Decreased Hepatic Uptake and Processing of High Density Lipoprotein Unesterified Cholesterol and Cholesteryl Ester with Age in the Rat

Abstract

As part of a study of the effects of aging on lipoprotein metabolism, the uptake and processing in vivo of cholesterol from high density lipoprotein (HDL) was compared in young (3 months of age) and mature (10-12 months of age) rats by studying the fate of HDL [³H] unesterified cholesterol or [^3H] cholesteryl ester after intravenous administration. Radioactivity from [³H] unesterified cholesterol was cleared from the blood more slowly in older rats, and this difference was accounted for by decreased uptake by the liver. Uptake by other tissues was unaffected. In addition, a shift in the distribution of radioactivity across the plasma lipoprotein density range from the d=1.125-1.250g/ml (HDL₃) to the d=1.050-1.085g/ml (HDL₁) fraction was observed in the mature as compared to the young rat group. The secretion of radioactivity from [³H] unesterified cholesterol into bile was also decreased in the older animals, particularly in the first hour after injection of the label. In the case of HDL labeled with [³H] cholesteryl ester, clearance from the blood was similar in both age groups in the first 30min after injection, but was significantly lower in older rats at later time points. After 180min, less radioactivity was found in the VLDL density fraction in mature as compared to young rats, suggesting that hepatic secretion of VLDL cholesterol originating from HDL cholesteryl ester is less efficient in the older animals. The amount of radioactivity from HDL [³H] cholesteryl ester secreted in bile was less in the mature rat group at all time points measured.
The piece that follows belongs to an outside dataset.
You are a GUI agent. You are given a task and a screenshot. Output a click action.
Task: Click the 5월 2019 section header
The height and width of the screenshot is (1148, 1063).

In addition, labeled bile acid from both HDL unesterified and esterified cholesterol accumulated in the liver to a greater extent in older as compared to younger animals. These results demonstrate that the efficiency of reverse cholesterol transport associated with HDL decreases with age in the rat, and that both slower biliary excretion and slower hepatic metabolism of HDL unesterified cholesterol and cholesteryl ester contribute to this process. It is likely that this effect is associated with the increase in plasma cholesterol levels which occurs with age. Caution is necessary when applying these results to species having the cholesteryl ester transfer protein.